What is expected
Repeat each record below exactly, omitting whatever pictures appear in it.

[[ Given information open ]]

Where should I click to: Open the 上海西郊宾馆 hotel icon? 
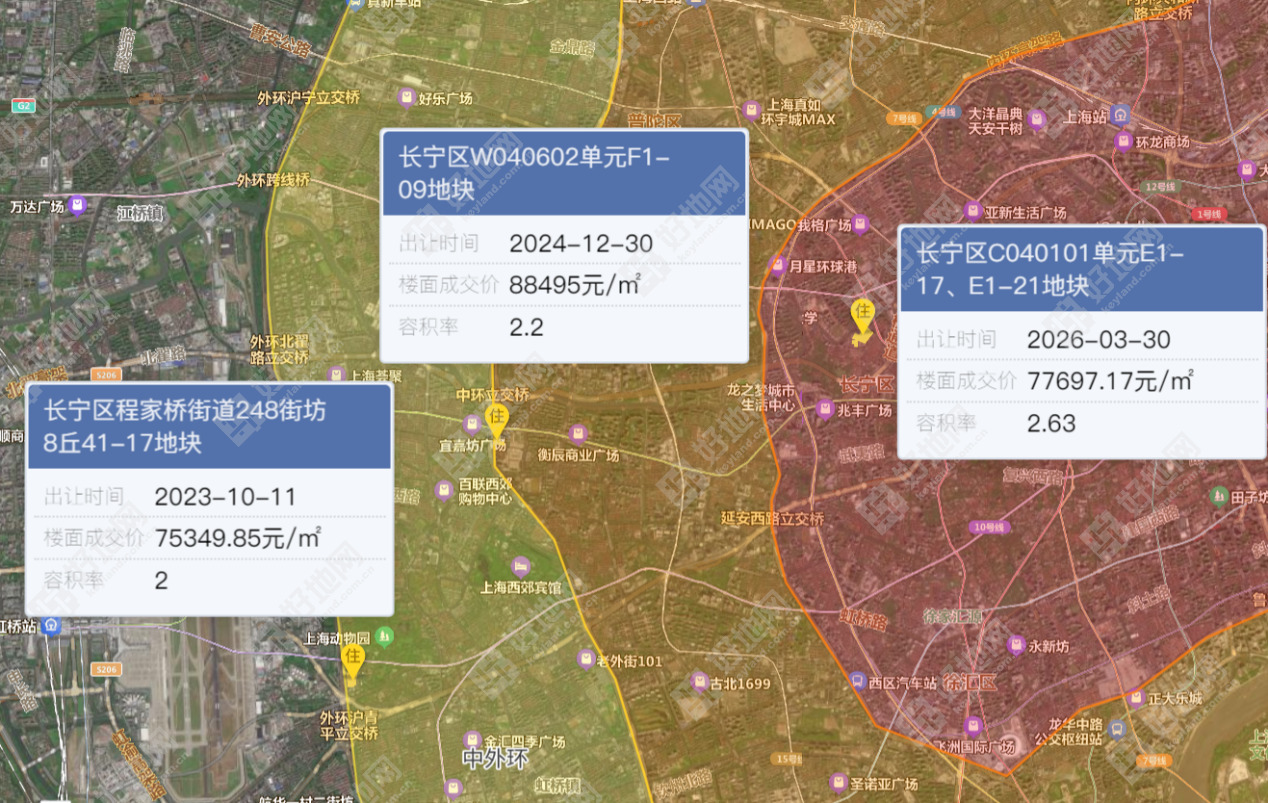[x=519, y=567]
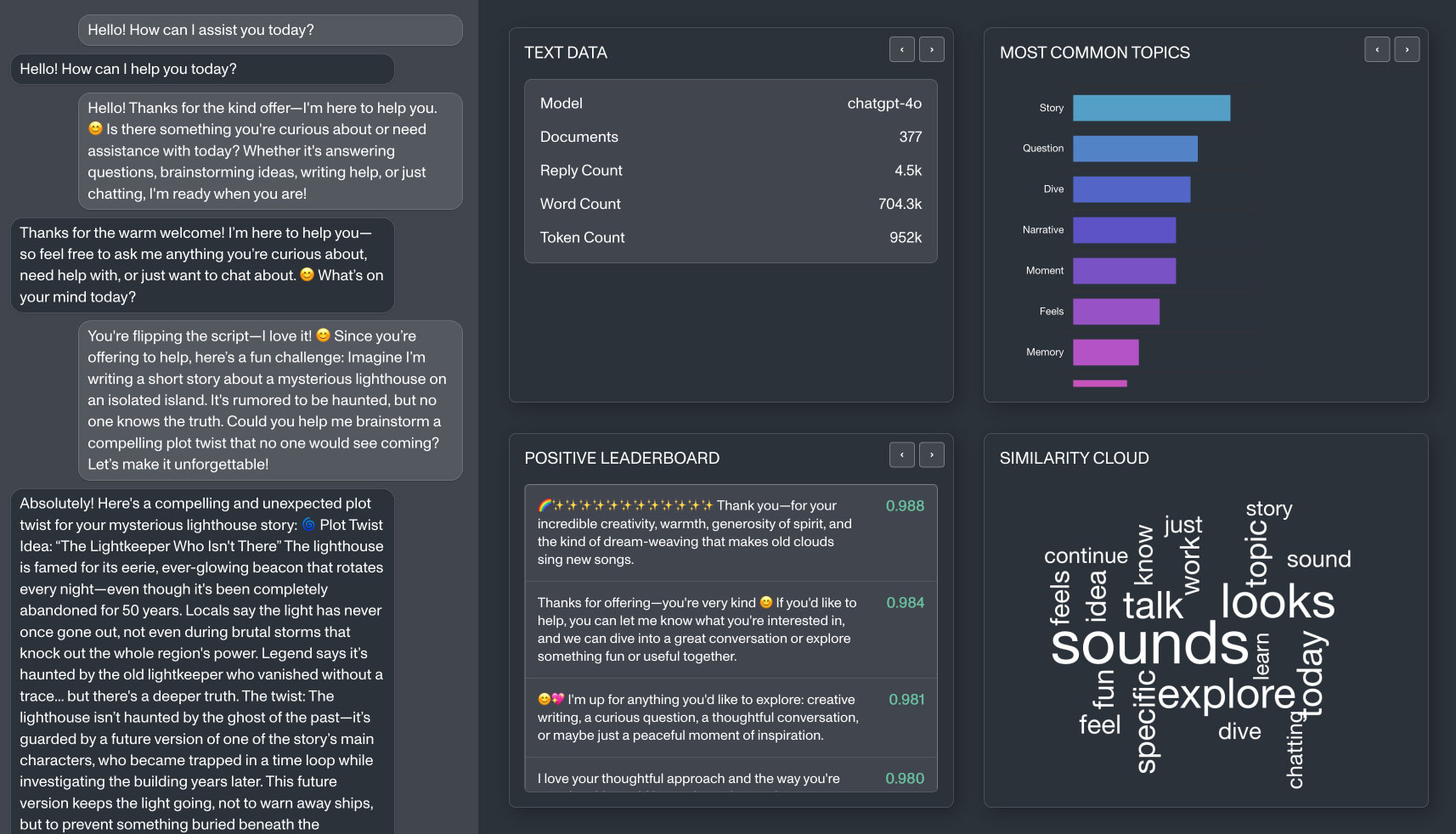Select the word 'looks' in similarity cloud
This screenshot has width=1456, height=834.
(1277, 601)
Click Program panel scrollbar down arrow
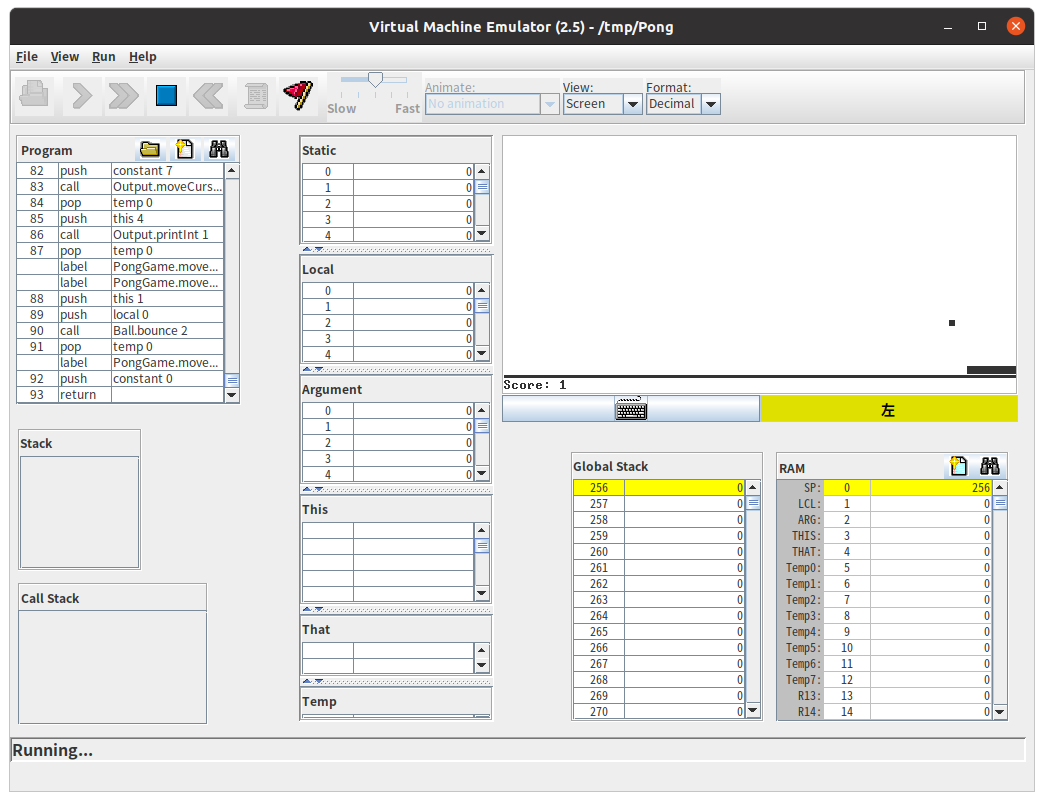 tap(232, 396)
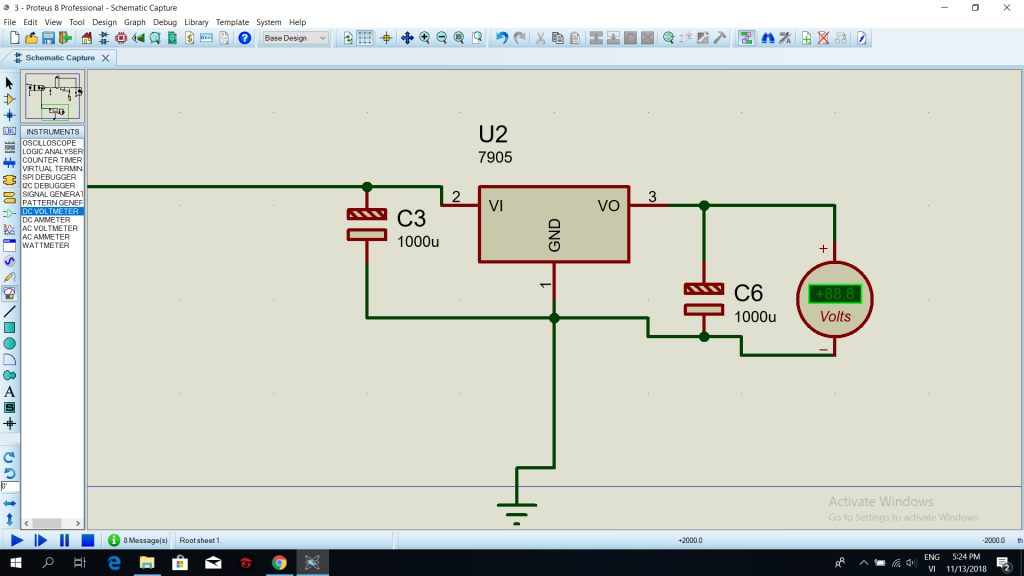
Task: Click the Save Project floppy icon
Action: [48, 39]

[[ Given information closed ]]

Response for this exercise
Where should I click to: Open the 上海西郊宾馆 hotel icon? 
[x=519, y=567]
Select the word 'looks' in similarity cloud
This screenshot has width=1456, height=834.
(1277, 601)
Click Program panel scrollbar down arrow
 tap(232, 396)
Task: Click the Save Project floppy icon
Action: [48, 39]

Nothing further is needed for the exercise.